Nacida brizna, llegó a multicentenaria la frondosa encina de la vera del camino
que serpea por la ladera de la pina montaña hasta trasponer por la cima.
Su
umbrosa copa ofreció siempre generosa sombra a
cansados caminantes. Sus sólidos frutos
mitigaban el hambre de extenuados
peregrinos, viandantes del ideal y
bucólicos pastores de serranías.
Con
tal probidad vivió siempre la enorme encina que, por ello, la gratitud de los transeúntes llamaron
a la trocha, “El camino de la encina”, para perpetuar así su memoria de árbol samaritano.
Durante
siglos, en duros inviernos la noble
cupulífera era acosada por furiosas ventiscas, huracanes y tempestades
que la desfoliaban y le manqueaban alguna de sus alguna de sus
ramas; algún que otro furtivo leñador hacían de su hojarasca haces de ramón para
alimentar el fuego de tahonas y talabanle
ramas con hachas de doble filo haciendo de ellas leña para carbón vegetal en aras de intereses crematísticos.
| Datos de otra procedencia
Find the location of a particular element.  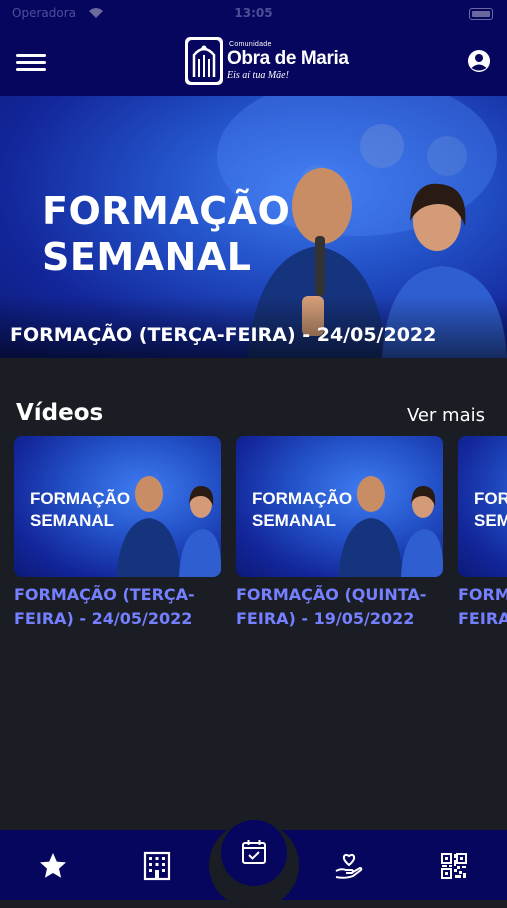

calendar-tab-button is located at coordinates (254, 853).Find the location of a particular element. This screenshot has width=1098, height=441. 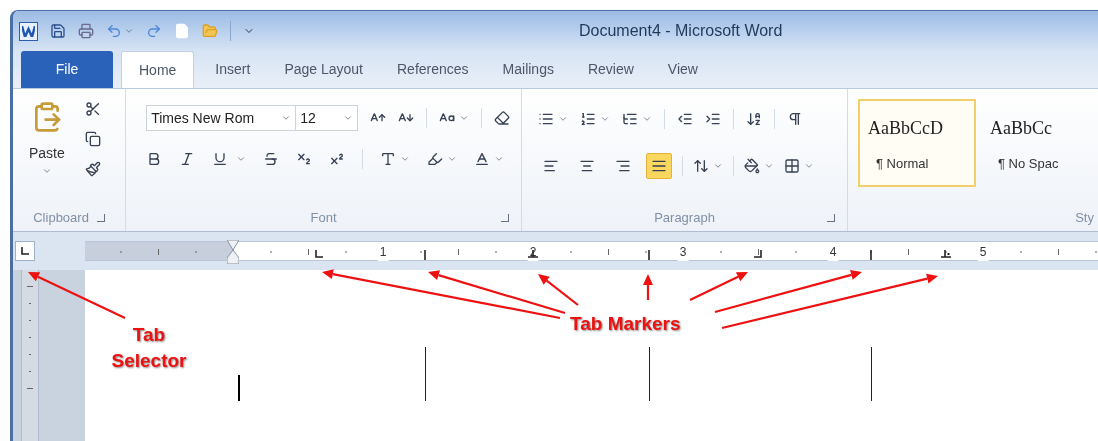

paste-button: Paste is located at coordinates (47, 151).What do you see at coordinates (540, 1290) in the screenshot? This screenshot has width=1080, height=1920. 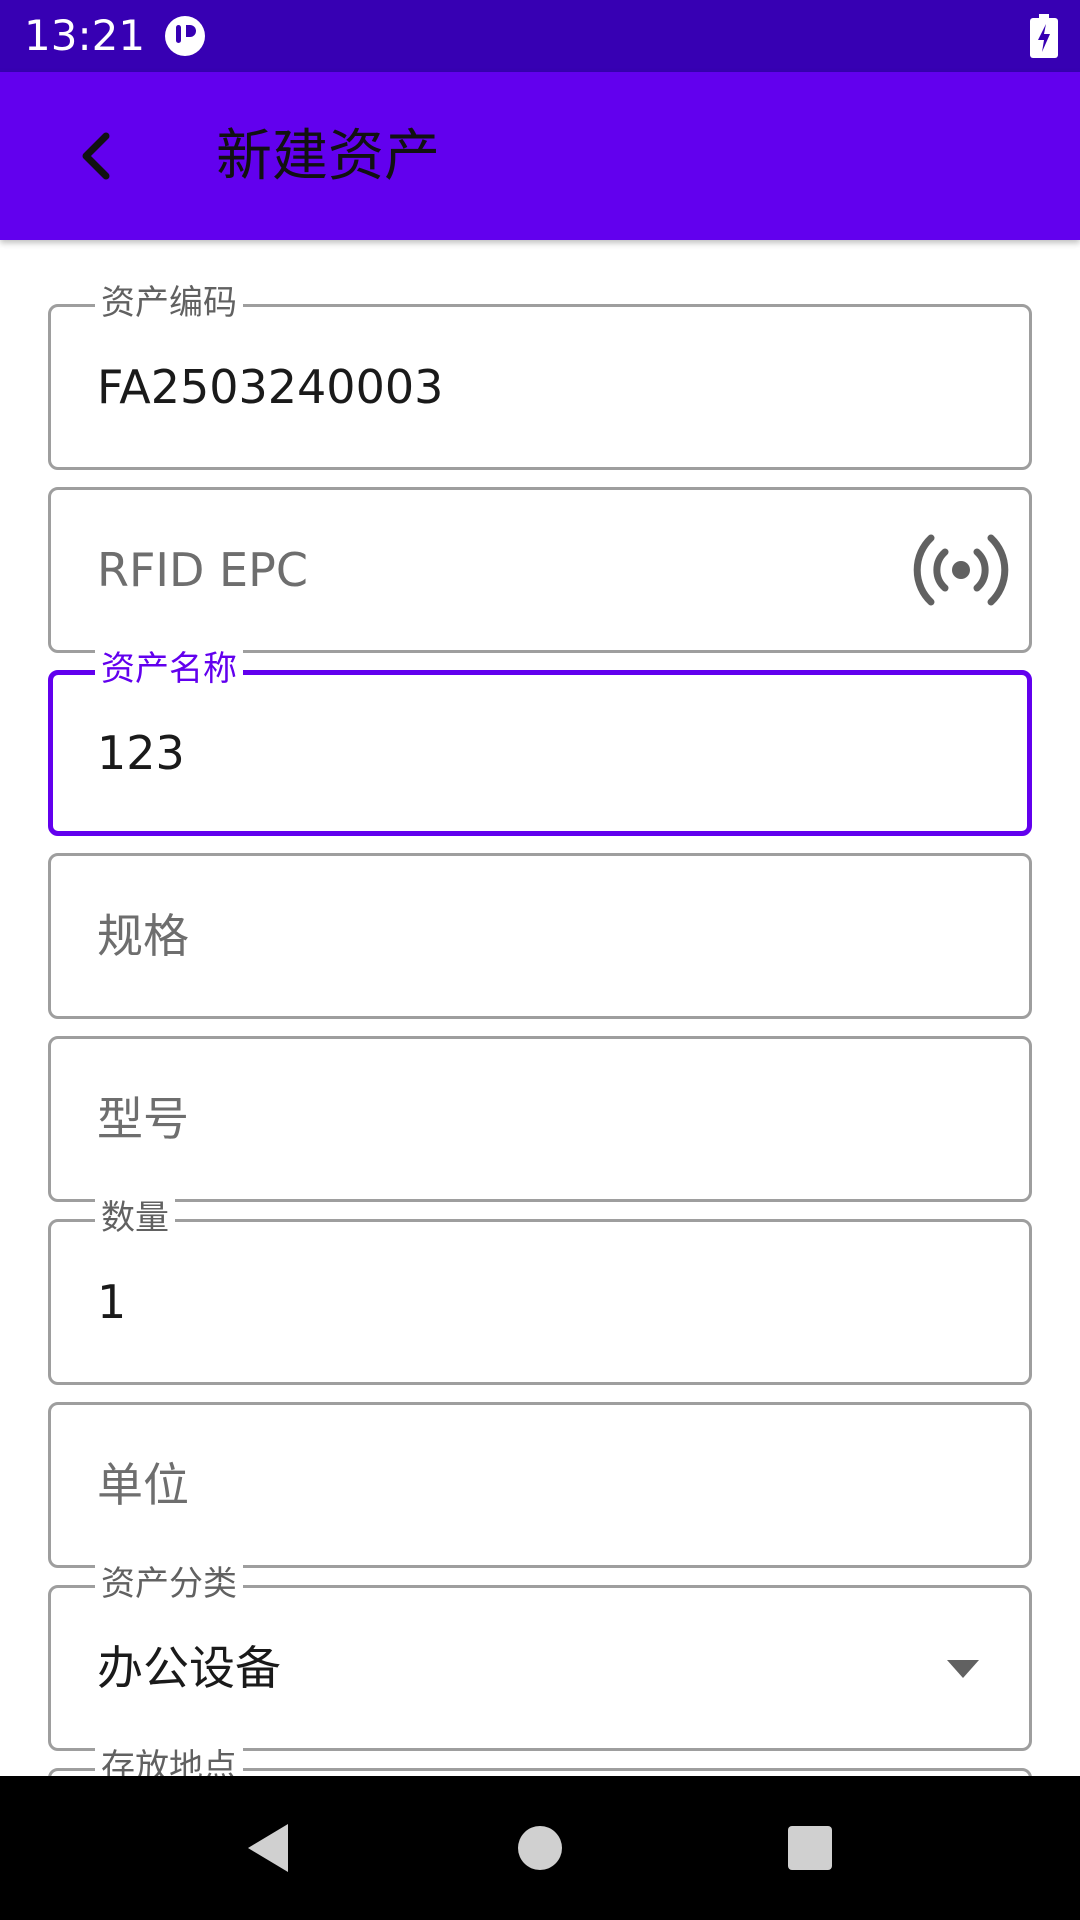 I see `quantity-field: 数量 1` at bounding box center [540, 1290].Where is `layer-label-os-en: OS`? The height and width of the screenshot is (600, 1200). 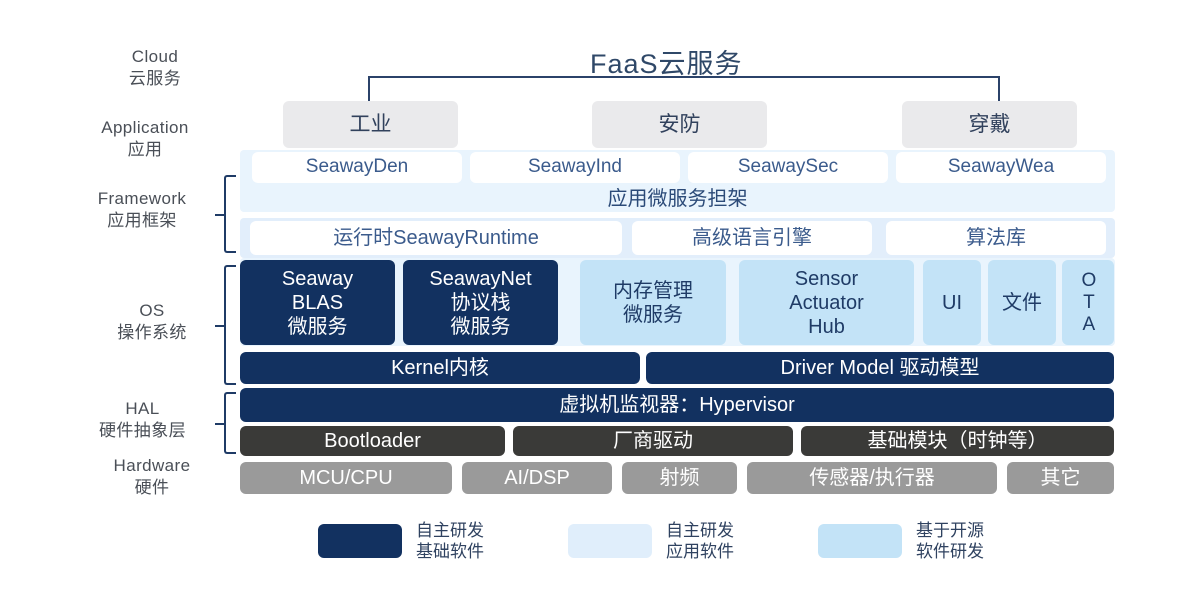 layer-label-os-en: OS is located at coordinates (152, 310).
Pero, aún dolorido, el gigante árbol seguía
impertérrito, adusto y firme a la vera
del camino, seguro de que con la primavera volvían a rebrotarle ramas gloriosas que ofrecerían de
nuevo flores y, en los estíos, su tupida
copa seguiría su fresca sombra y adusto alimento de bellotas mitigadoras del hambre los transeúntes del sendero que,
después, aliviaban la sed en la fuentecilla de aguas cristalinas que brotaba en el balate cercano. Y en su
tupida fronda seguían anidando
bandadas de avecillas canoras
que, cada atardecer, ofrecían al cielo
su inefable salmodia de pipiares acurrucados ya entre algunas hojas
protectoras don dormir durante la noche
Pero un día, un nefando
día, un imponente enjambre de viles bestezuelas (termitas, orovivos, hormigas,
cucarachas, etc) a los que antes, con su bondadosa indiferencia de árbol
generoso les dejaba medrar por el
exterior de su corteza, juzgaron más
lucrativo libar directamente de la sabia que corría por los vasos leñosos y liberianos de la proba
encina. Estos taimados y ruines bichejos, con millones de mordiscos en el corazón de la noble madera,
consiguieron vaciar de sabia y ahuecar el maderaje del fornido tronco del
benéfico árbol cabe la pina trocha, de tal forma, que ya una leve brisa,
haciendo vela con enorme copa, fue
suficiente para dar con él en tierra, vencido
y abatido hasta morir.
Moraleja:
¡Qué
melancolía y decepcionada tristeza suscitó siempre en mi
alma, la vida y muerte de la vieja encina de la vera del camino!